Word and element location data
#####

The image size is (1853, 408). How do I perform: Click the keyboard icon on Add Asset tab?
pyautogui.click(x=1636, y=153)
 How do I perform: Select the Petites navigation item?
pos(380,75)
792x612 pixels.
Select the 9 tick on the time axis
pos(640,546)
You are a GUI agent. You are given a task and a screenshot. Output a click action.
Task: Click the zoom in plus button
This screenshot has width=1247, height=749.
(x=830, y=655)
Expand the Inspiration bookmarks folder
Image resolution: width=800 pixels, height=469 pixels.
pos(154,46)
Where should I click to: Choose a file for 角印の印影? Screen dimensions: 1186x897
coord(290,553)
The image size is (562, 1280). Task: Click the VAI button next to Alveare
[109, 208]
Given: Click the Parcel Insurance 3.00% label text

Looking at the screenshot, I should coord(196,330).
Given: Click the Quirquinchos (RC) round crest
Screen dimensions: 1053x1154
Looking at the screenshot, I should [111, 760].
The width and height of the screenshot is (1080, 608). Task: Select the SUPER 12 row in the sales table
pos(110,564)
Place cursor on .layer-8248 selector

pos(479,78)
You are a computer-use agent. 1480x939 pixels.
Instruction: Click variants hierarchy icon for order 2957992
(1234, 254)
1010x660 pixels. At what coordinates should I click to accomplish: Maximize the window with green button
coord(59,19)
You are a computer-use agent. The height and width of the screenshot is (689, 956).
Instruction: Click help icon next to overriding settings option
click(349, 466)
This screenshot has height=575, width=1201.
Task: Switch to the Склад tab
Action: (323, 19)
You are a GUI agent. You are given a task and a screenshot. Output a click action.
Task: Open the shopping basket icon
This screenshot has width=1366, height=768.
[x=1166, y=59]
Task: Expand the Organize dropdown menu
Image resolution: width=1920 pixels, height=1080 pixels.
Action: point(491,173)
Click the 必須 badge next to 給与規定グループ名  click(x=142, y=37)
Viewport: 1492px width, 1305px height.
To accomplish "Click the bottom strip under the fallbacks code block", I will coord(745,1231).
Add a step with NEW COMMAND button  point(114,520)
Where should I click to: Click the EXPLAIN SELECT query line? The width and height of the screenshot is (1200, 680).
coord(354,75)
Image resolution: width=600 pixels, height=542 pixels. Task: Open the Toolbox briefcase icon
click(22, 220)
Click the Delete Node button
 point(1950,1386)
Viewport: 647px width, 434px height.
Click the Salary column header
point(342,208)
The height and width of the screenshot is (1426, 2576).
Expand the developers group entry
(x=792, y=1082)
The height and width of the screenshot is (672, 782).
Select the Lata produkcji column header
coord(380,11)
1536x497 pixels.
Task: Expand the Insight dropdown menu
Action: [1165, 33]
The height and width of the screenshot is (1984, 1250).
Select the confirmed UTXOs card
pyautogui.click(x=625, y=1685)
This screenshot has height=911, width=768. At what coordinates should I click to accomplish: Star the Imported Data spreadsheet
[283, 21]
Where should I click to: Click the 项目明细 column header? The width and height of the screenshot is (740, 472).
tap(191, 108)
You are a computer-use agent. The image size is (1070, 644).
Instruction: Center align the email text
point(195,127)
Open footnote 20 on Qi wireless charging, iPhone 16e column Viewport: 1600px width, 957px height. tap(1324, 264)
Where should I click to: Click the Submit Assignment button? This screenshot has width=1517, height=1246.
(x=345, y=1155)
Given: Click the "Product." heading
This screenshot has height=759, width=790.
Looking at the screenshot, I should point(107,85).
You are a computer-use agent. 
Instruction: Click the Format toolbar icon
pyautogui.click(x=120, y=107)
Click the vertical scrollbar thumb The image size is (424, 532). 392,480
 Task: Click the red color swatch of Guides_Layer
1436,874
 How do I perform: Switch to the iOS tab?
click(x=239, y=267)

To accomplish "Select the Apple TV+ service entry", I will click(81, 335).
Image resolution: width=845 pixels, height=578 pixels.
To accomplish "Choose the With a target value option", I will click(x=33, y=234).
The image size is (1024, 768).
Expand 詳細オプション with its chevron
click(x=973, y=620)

#####

→ Short problem
Duplicate every row above with no changes at all, keeping each one identical to the original.

→ Response below
The image size is (1853, 408). How do I perform: Click the keyboard icon on Add Asset tab?
pyautogui.click(x=1636, y=153)
 How do I perform: Select the Petites navigation item?
pos(380,75)
792x612 pixels.
Select the 9 tick on the time axis
pos(640,546)
You are a GUI agent. You are given a task and a screenshot. Output a click action.
Task: Click the zoom in plus button
This screenshot has width=1247, height=749.
(x=830, y=655)
Expand the Inspiration bookmarks folder
Image resolution: width=800 pixels, height=469 pixels.
pos(154,46)
Where should I click to: Choose a file for 角印の印影? Screen dimensions: 1186x897
coord(290,553)
The image size is (562, 1280). Task: Click the VAI button next to Alveare
[109, 208]
Given: Click the Parcel Insurance 3.00% label text

Looking at the screenshot, I should coord(196,330).
Given: Click the Quirquinchos (RC) round crest
Screen dimensions: 1053x1154
Looking at the screenshot, I should [111, 760].
The width and height of the screenshot is (1080, 608). Task: Select the SUPER 12 row in the sales table
pos(110,564)
Place cursor on .layer-8248 selector

pos(479,78)
You are a computer-use agent. 1480x939 pixels.
Instruction: Click variants hierarchy icon for order 2957992
(1234, 254)
1010x660 pixels. At what coordinates should I click to accomplish: Maximize the window with green button
coord(59,19)
You are a computer-use agent. The height and width of the screenshot is (689, 956).
Instruction: Click help icon next to overriding settings option
click(349, 466)
This screenshot has height=575, width=1201.
Task: Switch to the Склад tab
Action: (323, 19)
You are a GUI agent. You are given a task and a screenshot. Output a click action.
Task: Open the shopping basket icon
This screenshot has width=1366, height=768.
[x=1166, y=59]
Task: Expand the Organize dropdown menu
Image resolution: width=1920 pixels, height=1080 pixels.
Action: point(491,173)
Click the 必須 badge next to 給与規定グループ名  click(x=142, y=37)
Viewport: 1492px width, 1305px height.
To accomplish "Click the bottom strip under the fallbacks code block", I will coord(745,1231).
Add a step with NEW COMMAND button  point(114,520)
Where should I click to: Click the EXPLAIN SELECT query line? The width and height of the screenshot is (1200, 680).
coord(354,75)
Image resolution: width=600 pixels, height=542 pixels. Task: Open the Toolbox briefcase icon
click(22, 220)
Click the Delete Node button
 point(1950,1386)
Viewport: 647px width, 434px height.
Click the Salary column header
point(342,208)
The height and width of the screenshot is (1426, 2576).
Expand the developers group entry
(x=792, y=1082)
The height and width of the screenshot is (672, 782).
Select the Lata produkcji column header
coord(380,11)
1536x497 pixels.
Task: Expand the Insight dropdown menu
Action: [1165, 33]
The height and width of the screenshot is (1984, 1250).
Select the confirmed UTXOs card
pyautogui.click(x=625, y=1685)
This screenshot has height=911, width=768. At what coordinates should I click to accomplish: Star the Imported Data spreadsheet
[283, 21]
Where should I click to: Click the 项目明细 column header? The width and height of the screenshot is (740, 472).
tap(191, 108)
You are a computer-use agent. The image size is (1070, 644).
Instruction: Center align the email text
point(195,127)
Open footnote 20 on Qi wireless charging, iPhone 16e column Viewport: 1600px width, 957px height. tap(1324, 264)
Where should I click to: Click the Submit Assignment button? This screenshot has width=1517, height=1246.
(x=345, y=1155)
Given: Click the "Product." heading
This screenshot has height=759, width=790.
Looking at the screenshot, I should point(107,85).
You are a computer-use agent. 
Instruction: Click the Format toolbar icon
pyautogui.click(x=120, y=107)
Click the vertical scrollbar thumb The image size is (424, 532). 392,480
 Task: Click the red color swatch of Guides_Layer
1436,874
 How do I perform: Switch to the iOS tab?
click(x=239, y=267)

To accomplish "Select the Apple TV+ service entry", I will click(81, 335).
Image resolution: width=845 pixels, height=578 pixels.
To accomplish "Choose the With a target value option", I will click(x=33, y=234).
The image size is (1024, 768).
Expand 詳細オプション with its chevron
click(x=973, y=620)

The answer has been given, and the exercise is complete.